Quando o tema é recurso humano, as estratégias e políticas de renovação de pessoal também impactam no bom fluxo de atendimento das demandas recebidas pelo Samu. “Atividades de urgência e emergência têm um desgaste psíquico enorme. Estatísticas mundiais que analisam os profissionais que trabalham na linha de frente de serviço de urgência mostram que esse profissional dificilmente passa mais do que 15 anos na função. Tudo impacta diretamente o atendimento. Desde o farmacêutico que trabalha na central, passando pelo atendimento do telefonista, até o médico regulador e o agente que atua na linha de frente”, ressalta Queiroz.
Emoção
Portaria Conjunta n°40/2018, criou o Serviço Unificado de Atendimento Pré-Hospitalar (Suaph) entre o Samu e o Corpo de Bombeiros Militar do Distrito Federal (CBMDF) para os atendimentos de urgência e emergência. “Um militar do Corpo de Bombeiros integra a equipe de regulação do Samu 24 horas por dia para ajudar a reduzir duplicidade em atendimentos e organizar as missões em conjunto”, esclarece o diretor Victor Queiroz. “Atualmente, quando há demandas sem atendimento, o Samu pede apoio ao CBMDF ou orienta o paciente a ir a uma unidade de atendimento por meios próprios”, acrescenta Queiroz.
Idealizado pelo serviço móvel em 2007, o projeto Samuzinho tem o objetivo de conscientizar estudantes de escolas públicas e privadas sobre a relevância da assistência emergencial, utilizando métodos lúdicos e interativos. O movimento auxilia ainda a reduzir a ocorrência de trotes e instruir os alunos sobre as ações necessárias para socorrer alguém em risco até a chegada da ambulância.
Mesmo com todas as dificuldades e uma rotina exaustiva, o dia a dia produz histórias que os profissionais levam para a vida toda. A técnica de enfermagem Talita Rafael contou sobre a emoção de ver uma mãe entregando a filha de um ano em seus braços após um afogamento. “A criança havia caído na piscina. É muita responsabilidade. Lembro até hoje da mãe me entregando a filha. A confiança nos olhos dela. É muito forte isso. Precisamos ter equilíbrio emocional, a ação rápida, deixar a mãe confiante e, quando envolve criança, a comoção é muito grande”, afirma.

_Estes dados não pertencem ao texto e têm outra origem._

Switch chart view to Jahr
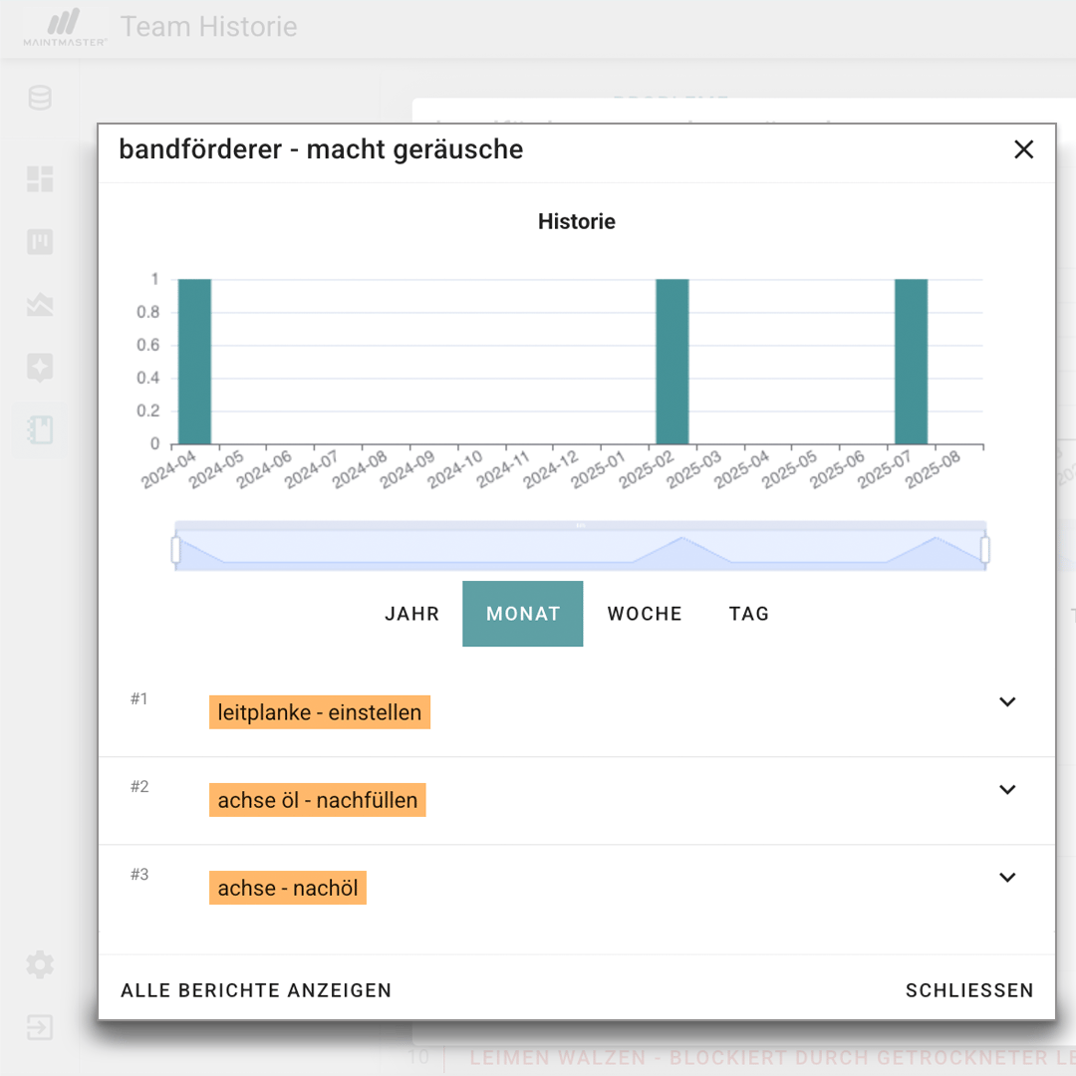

“Para nós que trabalhamos com isso diariamente, aquele é mais um atendimento, mas se você é o solicitante, pode ser o pior momento da sua vida. Quando você entra naquela situação e salva alguém, você transforma vidas. Já tivemos casos de servidor do Samu que cantou para o paciente para confortá-la em um momento de dificuldade e necessidade emocional. Tem parente de paciente que me encontra nas redes sociais e me manda mensagem agradecendo”, conta o diretor, Victor Queiroz. “Lembro até hoje de um atendimento que fiz. Era um caso de parada cardiorrespiratória de alta gravidade. Muitas vezes, atendemos pacientes que estão no final da vida. Neste caso, não conseguimos reverter a parada e ela veio a óbito. O marido da vítima estava no local, sob forte emoção. Apesar do momento difícil, ele me agradeceu. Eu não esperava essa reação. Mas, a maneira como conduzimos a situação, deixou o paciente grato e trouxe conforto naquele momento”, compartilha.